Derek ended his Aaaaaagh! with a groan.

'He said, and I quote, "Tell Babylon to get his ass down to me showrooms, I an' I got de crad barges in."'

'Chop chop then,' said Mr Shadow. 'Pacey pacey. The devil makes work for idle hands. And things of that nature, generally.'

'But Kelly. But… Oh God.'

'Have you reported her missing to the police?'

'Yes but…"

'Yes but then that's all you can do. Off to work with you now.'

'I'll need some more money,' said Derek. The words just came out of his mouth. 'Quite a lot more money.'

'Would that be for the holographic Griffin?' asked Mr Speedy. 'The one that failed to appear at three p.m. yesterday?'

'Yes, that's it,' lied Derek. 'And the electric cable for the perimeter fence and the giant feral tomcat and…'

Mr Speedy took out a wad of money notes. 'Ten thousand,' he said. 'Your last.

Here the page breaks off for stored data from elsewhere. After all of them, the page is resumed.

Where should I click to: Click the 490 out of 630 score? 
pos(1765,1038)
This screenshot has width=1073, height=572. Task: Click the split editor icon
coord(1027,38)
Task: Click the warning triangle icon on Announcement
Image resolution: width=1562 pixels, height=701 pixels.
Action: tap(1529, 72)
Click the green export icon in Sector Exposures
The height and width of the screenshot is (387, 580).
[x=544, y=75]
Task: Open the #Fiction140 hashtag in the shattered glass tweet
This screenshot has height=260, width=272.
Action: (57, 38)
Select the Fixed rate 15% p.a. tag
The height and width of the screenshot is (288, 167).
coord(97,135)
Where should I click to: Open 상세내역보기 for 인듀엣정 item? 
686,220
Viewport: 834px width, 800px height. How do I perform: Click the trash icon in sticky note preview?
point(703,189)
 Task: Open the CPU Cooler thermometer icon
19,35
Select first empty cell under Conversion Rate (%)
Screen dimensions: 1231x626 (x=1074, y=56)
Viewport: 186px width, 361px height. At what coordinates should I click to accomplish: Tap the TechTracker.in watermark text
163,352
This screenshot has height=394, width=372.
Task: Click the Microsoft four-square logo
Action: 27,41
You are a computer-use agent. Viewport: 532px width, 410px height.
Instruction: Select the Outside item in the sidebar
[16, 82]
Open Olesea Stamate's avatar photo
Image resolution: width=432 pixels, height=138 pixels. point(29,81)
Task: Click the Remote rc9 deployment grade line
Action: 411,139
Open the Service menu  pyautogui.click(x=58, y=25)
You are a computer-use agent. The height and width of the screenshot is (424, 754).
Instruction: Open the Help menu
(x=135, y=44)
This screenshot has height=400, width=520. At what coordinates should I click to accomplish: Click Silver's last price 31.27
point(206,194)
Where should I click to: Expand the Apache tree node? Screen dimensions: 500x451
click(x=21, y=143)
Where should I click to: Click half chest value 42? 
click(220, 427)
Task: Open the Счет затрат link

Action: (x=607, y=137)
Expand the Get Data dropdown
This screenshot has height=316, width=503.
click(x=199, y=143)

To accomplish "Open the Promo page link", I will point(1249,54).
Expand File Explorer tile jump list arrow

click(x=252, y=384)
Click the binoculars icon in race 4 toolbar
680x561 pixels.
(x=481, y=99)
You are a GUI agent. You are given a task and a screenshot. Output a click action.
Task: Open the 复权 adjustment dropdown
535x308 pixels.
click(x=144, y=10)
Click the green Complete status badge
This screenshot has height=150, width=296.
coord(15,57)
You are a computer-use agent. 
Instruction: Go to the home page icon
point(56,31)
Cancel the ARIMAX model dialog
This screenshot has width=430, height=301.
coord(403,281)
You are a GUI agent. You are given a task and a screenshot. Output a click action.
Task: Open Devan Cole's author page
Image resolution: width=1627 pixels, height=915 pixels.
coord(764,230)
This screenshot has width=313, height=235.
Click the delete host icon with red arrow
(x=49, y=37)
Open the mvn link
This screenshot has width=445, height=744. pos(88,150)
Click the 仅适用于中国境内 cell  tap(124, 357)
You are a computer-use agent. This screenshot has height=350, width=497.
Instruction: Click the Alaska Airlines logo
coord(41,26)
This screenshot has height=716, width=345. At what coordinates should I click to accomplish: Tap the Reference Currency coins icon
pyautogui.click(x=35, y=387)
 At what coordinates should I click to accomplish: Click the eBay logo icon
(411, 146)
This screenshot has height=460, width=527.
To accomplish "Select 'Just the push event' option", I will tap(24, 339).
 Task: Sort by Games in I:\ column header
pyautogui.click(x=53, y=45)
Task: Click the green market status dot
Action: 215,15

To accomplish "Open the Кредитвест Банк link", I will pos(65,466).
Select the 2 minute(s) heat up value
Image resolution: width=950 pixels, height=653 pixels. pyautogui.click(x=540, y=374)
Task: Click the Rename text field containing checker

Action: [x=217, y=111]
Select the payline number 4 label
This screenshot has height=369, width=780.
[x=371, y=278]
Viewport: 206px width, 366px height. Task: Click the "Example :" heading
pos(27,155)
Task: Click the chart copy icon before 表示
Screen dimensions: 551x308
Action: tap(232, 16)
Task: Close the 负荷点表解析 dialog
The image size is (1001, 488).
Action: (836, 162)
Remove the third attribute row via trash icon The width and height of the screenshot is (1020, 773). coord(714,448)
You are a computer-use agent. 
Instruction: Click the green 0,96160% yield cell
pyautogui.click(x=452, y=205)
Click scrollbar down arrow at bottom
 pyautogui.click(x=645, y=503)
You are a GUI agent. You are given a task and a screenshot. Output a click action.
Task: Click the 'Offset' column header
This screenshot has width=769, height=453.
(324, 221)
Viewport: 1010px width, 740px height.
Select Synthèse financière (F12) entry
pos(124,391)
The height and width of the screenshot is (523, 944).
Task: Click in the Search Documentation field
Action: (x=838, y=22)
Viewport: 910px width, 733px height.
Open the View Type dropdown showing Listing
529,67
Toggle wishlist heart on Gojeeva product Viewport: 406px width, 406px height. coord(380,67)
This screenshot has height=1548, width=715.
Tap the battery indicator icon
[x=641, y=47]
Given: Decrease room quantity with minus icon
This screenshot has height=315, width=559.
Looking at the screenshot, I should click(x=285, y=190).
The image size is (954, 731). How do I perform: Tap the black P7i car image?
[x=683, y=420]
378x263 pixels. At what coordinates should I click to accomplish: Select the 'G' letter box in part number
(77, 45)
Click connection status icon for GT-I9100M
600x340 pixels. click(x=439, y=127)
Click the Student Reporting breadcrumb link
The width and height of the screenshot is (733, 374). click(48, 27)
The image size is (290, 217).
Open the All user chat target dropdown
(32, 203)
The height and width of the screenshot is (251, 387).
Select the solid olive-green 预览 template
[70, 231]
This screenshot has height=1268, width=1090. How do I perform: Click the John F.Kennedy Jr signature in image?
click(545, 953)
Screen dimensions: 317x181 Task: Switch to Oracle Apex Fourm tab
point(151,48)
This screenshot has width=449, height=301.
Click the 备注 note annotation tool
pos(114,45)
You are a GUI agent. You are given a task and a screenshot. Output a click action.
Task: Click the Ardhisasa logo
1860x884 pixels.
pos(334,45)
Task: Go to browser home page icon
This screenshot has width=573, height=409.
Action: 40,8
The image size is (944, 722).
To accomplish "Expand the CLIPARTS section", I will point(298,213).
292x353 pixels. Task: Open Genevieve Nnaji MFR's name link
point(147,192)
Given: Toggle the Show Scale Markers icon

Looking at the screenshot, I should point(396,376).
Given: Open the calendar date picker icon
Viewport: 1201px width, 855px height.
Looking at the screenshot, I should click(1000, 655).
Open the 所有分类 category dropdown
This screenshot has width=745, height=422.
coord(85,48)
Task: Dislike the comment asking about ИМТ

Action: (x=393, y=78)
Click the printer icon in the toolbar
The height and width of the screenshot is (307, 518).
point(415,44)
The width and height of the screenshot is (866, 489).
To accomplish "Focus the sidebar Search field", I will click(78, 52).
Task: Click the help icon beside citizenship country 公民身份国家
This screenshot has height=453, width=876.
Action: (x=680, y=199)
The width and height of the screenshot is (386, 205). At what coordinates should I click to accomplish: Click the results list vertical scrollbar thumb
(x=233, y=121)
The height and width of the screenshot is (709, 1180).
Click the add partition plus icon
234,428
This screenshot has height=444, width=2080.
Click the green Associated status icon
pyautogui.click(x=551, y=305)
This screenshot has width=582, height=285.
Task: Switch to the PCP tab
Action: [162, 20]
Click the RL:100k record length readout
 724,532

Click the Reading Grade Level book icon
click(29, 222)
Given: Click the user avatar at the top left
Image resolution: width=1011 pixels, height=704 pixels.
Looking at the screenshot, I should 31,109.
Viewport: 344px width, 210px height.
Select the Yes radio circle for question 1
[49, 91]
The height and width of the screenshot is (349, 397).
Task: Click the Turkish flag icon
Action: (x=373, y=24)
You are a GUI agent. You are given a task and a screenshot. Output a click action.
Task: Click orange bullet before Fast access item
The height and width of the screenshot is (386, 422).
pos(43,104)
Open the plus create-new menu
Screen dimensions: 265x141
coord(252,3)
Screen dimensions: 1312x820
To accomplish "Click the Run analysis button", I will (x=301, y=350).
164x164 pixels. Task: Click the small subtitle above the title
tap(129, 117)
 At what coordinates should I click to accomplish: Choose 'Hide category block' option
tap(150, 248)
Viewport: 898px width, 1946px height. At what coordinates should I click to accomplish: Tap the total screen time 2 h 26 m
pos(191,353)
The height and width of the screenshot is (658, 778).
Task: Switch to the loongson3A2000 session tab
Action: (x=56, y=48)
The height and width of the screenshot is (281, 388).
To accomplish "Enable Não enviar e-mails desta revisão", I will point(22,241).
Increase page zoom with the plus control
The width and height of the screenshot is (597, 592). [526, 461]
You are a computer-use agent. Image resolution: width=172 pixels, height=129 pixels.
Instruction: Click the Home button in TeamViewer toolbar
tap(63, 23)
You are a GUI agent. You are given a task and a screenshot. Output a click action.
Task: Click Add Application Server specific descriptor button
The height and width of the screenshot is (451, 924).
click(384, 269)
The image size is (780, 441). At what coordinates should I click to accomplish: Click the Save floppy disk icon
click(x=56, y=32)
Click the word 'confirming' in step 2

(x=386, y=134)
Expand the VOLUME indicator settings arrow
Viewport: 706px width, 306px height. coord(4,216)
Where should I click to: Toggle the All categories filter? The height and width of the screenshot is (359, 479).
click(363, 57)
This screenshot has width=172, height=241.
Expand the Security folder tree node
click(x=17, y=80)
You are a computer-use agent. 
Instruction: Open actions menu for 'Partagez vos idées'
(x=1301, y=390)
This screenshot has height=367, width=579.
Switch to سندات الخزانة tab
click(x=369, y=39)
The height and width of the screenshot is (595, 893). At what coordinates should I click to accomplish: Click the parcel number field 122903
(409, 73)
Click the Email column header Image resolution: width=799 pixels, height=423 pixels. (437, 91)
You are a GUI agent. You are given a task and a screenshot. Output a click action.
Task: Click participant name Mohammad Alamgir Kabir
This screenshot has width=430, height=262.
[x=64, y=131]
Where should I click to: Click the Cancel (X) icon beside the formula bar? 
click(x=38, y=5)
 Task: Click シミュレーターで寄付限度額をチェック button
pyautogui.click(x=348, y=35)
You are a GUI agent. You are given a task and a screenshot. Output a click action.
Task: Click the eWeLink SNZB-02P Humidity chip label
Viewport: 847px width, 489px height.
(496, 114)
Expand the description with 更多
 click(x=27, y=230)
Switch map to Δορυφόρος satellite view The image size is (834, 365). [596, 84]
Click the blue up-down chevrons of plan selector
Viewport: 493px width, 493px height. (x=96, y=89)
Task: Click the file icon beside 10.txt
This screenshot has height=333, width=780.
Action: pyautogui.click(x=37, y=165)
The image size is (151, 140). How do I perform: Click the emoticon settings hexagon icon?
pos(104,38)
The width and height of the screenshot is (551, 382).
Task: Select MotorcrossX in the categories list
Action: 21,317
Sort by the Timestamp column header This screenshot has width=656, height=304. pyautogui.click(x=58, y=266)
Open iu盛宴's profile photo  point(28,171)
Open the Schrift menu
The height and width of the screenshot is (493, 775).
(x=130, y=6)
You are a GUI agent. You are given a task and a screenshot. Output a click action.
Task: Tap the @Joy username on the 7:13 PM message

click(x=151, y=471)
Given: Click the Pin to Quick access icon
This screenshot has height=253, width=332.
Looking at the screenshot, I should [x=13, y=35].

If you foul up, Derek, it will be prison for you.'

'My bitch,' sniggered Mr Shadow.

'What?' went Derek.

'CCTV,' said Mr Shadow. 'Mute Corp run all the police-station circuits. Now get on your way and make things happen.'

Derek got off on his way.

As to actually making things happen…

Well…

'What are those!' asked Derek.

'Crad barges,' said Leo.

'Houseboats,' said Derek.

'Crad barges,' said Leo.

'Houseboats,' said Derek.

'House barges?' said Leo. 'Where de travellin' crad men lived.'

'No,' said Derek. 'No.'

'Listen, Babylon,' said Leo. 'You ever seen a crad barge?'

Derek scratched at his fretful head. 'Well, no,' he said. 'Not as such.'

'An' yo know anyone who ever seen a crad barge?'

'Possibly Old Pete,' said Derek.

'Old Pete an old friend of I an' I,' said Leo. 'Old Pete tell you Babylon, dese are crad barges. Yo have a problem wid dis?'

Derek shook his fretful head. 'No,' he said. 'Stuff it. They look like crad barges to me.'

'Dere,' said Leo. 'Dat not too painful. Yo want to see the steam train?'

Derek shrugged. 'Why not?' he said. 'It can't be any worse than the crad barges.'

Leo drew Derek's attention to the low-loader parked before the showrooms. The low-loader hadn't failed to draw Derek's attention when he had entered Leo's forecourt. It was not the kind of thing you could miss, it being so huge and all.